> **Given data**
—————

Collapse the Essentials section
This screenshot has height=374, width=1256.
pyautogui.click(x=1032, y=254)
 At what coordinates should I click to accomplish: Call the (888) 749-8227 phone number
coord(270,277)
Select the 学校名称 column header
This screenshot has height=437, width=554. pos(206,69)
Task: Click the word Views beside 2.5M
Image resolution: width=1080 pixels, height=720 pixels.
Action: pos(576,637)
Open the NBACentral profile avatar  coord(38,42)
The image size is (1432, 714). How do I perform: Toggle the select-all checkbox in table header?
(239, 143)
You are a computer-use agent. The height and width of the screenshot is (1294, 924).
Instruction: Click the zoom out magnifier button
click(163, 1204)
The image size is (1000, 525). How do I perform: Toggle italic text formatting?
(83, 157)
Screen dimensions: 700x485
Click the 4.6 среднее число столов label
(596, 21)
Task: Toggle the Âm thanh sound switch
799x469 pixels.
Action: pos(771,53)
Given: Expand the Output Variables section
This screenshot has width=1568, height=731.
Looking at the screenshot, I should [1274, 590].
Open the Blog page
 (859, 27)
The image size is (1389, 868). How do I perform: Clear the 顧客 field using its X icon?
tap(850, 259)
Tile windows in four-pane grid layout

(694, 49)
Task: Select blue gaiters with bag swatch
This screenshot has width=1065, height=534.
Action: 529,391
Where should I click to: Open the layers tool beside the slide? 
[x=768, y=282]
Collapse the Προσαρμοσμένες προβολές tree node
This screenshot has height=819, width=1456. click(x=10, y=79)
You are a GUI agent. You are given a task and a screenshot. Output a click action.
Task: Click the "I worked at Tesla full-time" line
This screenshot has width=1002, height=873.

—————

> **Activity**
Reproduce every line above. Keep it exact.

> **The completed task**
Collapse the Essentials section
This screenshot has height=374, width=1256.
pyautogui.click(x=1032, y=254)
 At what coordinates should I click to accomplish: Call the (888) 749-8227 phone number
coord(270,277)
Select the 学校名称 column header
This screenshot has height=437, width=554. pos(206,69)
Task: Click the word Views beside 2.5M
Image resolution: width=1080 pixels, height=720 pixels.
Action: pos(576,637)
Open the NBACentral profile avatar  coord(38,42)
The image size is (1432, 714). How do I perform: Toggle the select-all checkbox in table header?
(239, 143)
You are a computer-use agent. The height and width of the screenshot is (1294, 924).
Instruction: Click the zoom out magnifier button
click(163, 1204)
The image size is (1000, 525). How do I perform: Toggle italic text formatting?
(83, 157)
Screen dimensions: 700x485
Click the 4.6 среднее число столов label
(596, 21)
Task: Toggle the Âm thanh sound switch
799x469 pixels.
Action: pos(771,53)
Given: Expand the Output Variables section
This screenshot has width=1568, height=731.
Looking at the screenshot, I should [1274, 590].
Open the Blog page
 (859, 27)
The image size is (1389, 868). How do I perform: Clear the 顧客 field using its X icon?
tap(850, 259)
Tile windows in four-pane grid layout

(694, 49)
Task: Select blue gaiters with bag swatch
This screenshot has width=1065, height=534.
Action: 529,391
Where should I click to: Open the layers tool beside the slide? 
[x=768, y=282]
Collapse the Προσαρμοσμένες προβολές tree node
This screenshot has height=819, width=1456. click(x=10, y=79)
You are a GUI agent. You are given a task and a screenshot. Output a click action.
Task: Click the "I worked at Tesla full-time" line
This screenshot has width=1002, height=873.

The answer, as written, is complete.